A damming report last month estimated that around 330,000 children were sexually abused over 70 years by priests or other church-related figures.
France's Catholic Church has agreed to financially compensate victims of child sex abuse.
Bishops said they would set up a national body responsible for compensating victims of sexual violence on a case-by-case basis.
Eric de Moulins-Beaufort, the president of the country’s Bishop Conference, told the annual meeting in Lourdes that the Church had taken a "decisive step" in recognising its "institutional responsibility".
The Church had decided to go "on a path of recognition and reparation that paves the way for victims to get the possibility of mediation and compensation," Moulins-Beaufort said on Monday.

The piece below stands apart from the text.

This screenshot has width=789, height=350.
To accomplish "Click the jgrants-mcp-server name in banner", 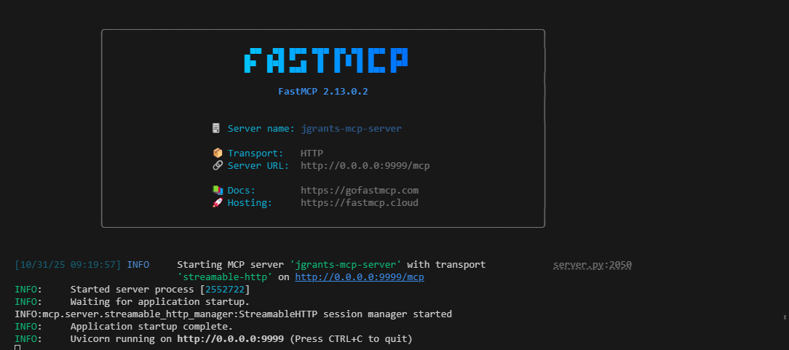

The announcement comes one month after a report revealed large-scale child sex abuse within the French Catholic Church.
An independent commission estimated that around 330,000 children were sexually abused over 70 years by priests or other church-related figures.
An estimated 216,000 people were abused by priests and other clerics, and others by church figures such as Scout leaders and camp counsellors.

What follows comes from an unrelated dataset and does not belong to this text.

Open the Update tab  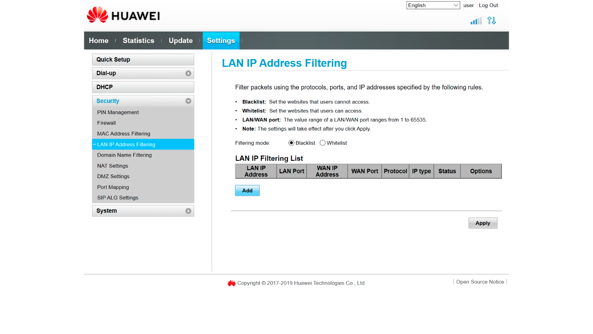pyautogui.click(x=180, y=40)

The report also described a "systemic" coverup of abuses and urged the Catholic Church to respect the rule of law in France.
"We felt disgust and horror inside us when we realised how much suffering so many people had lived and were still living," Moulins-Beaufort said.
The committee would be chaired by a lawyer Marie Derain de Vaucresson, a former children's ombudsman, he added.
French bishops have also asked Pope Francis to help them "by sending someone" to "examine" the way they treat child sex abuse cases.